Apply what you read
[A] Output the passage of the review of Sex, Drugs and the Electoral Roll between "Though the venture" and "states and territories.", inclusive, with every word unchanged.
[B] Resume the review of Sex, Drugs and the Electoral Roll, starting right after its final sentence.

Passage for review
[Start of Attachment]
By Pat Sheil
Sex, Drugs and the Electoral Roll
Allen & Unwin, $32.99
“I am an advocate for free speech, but not of a free audience.” So declared Fiona Patten, former sex worker, anti-censorship lobbyist, and founder of the Australian Sex Party during the heated debate on restricting the ability of so-called “right to life” activists to protest outside abortion clinics in the Victorian parliament in 2015.
Thirty years earlier she’d made her way to a clinic with her mother to have an unplanned and unwanted pregnancy terminated, to be greeted at the entrance by howling protesters who had hurled red paint over the walls and front steps. Now, as a newly elected member of the Victorian Legislative Council, she was pushing through a law forcing anyone engaged in these protests to remain 150 metres from any such establishment.
Patten’s succinct summing up of her own position – that it was fine to express an opinion, but not to inflict it on people who have no choice about having it screamed at them – neatly encapsulates a world view that has driven her to fight for all manner of libertarian causes with tenacity, good grace and surgically satirical humour.
Sex, Drugs and the Electoral Roll is more than a history of one woman’s central role in Australia’s endless battle between wowserism and common sense, but it is this superheated stoush that forms the superstructure of her ripping yarn.
From her peripatetic childhood as the daughter of a naval officer, attending schools in Canberra, Sydney, London and Washington by the time she was 14, Patten was not particularly unusual for a girl coming of age in the late ’70s, though her hedonistic curiosity was apparent from the outset.
“I can remember thinking that prohibition of marijuana made about as much sense as trying to prohibit sex, and I was going to have me a share of both,” she recalls.
Patten’s early career was as varied as her education. After flirtations with university and TAFE, she decided that she had found her vocation in fashion design, and set up a presciently named outlet for her work in Canberra, Body Politic.
Though the venture eventually collapsed, the popularity of her clothes with the women working in the local brothels brought her into contact with sex workers, and eventually, for a year or two, sex work. But her main interest was advocacy, initially for the workers and soon for the entire adult industry, including video distributors, magazines, sex shops, and navigating the labyrinthine legislation that governed this very messy business in the various states and territories.
In 1992, with her partner, Robbie Swan, she set up the Eros Foundation, which soon became the country’s adult-industry lobby group. Given that porn was fighting a two-front war against the unlikely allies of hardcore feminism and the religious right, it was an industry desperately in need of some political leverage.
[End of Attachment]
Dataset records
[Start of Attachment]
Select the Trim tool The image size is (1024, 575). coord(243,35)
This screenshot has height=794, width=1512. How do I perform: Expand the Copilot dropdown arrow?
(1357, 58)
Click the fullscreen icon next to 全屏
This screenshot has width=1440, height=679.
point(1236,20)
[End of Attachment]
Outputs for the tasks
[A]
Though the venture eventually collapsed, the popularity of her clothes with the women working in the local brothels brought her into contact with sex workers, and eventually, for a year or two, sex work. But her main interest was advocacy, initially for the workers and soon for the entire adult industry, including video distributors, magazines, sex shops, and navigating the labyrinthine legislation that governed this very messy business in the various states and territories.

[B]
Now that the internet can deliver just about anything, and satisfy the most peculiar tastes of just about anyone, the fights over what was and was not acceptable under the multiple censorship regimes in Australia in the 1990s seem absurd. As indeed they were.
Patten’s book details hilarious bun fights with state and federal censors, some of which verge on the surreal. In 1994 Western Australia banned an edition of Kerry Packer’s The Picture magazine for images of a stuffed beaver (the ones that build dams) in bondage gear, on the grounds of “bestiality”.
The hypocrisy of it all was staggering. It was quite OK to distribute a movie showing a girl being tied to a chair and having her head blown off with a shotgun, but not one of her enjoying consensual sex with her boyfriend. That would be offensive.
After founding the Sex Party in 2009 Patten railed against hypocrisy more generally. She can take a good deal of credit for fanning the flames of outrage that eventually led to the royal commission into child sex abuse in institutions.
Sex, Drugs and the Electoral Roll will shock many readers, but not by virtue of lurid tales of wild orgiastic behaviour. No, the really creepy characters are the fruit-loop evangelists railing against smut while molesting children, the sexual shenanigans of MPs who sail under the flag of family values, the cowardice of those in positions of real power who baulk at much-needed reform for fear of being seen as “soft on crime”.
Whatever your views on pornography, prostitution, euthanasia and drug-law reform, one cannot fail to be impressed by the honesty and integrity Patten brings to the battlefield, and the wry yet self-deprecating tone that percolates through her remarkable memoir.
Pat Sheil is a Sydney journalist and author. He edited The Herald’s Column 8 from 2004 to 2016.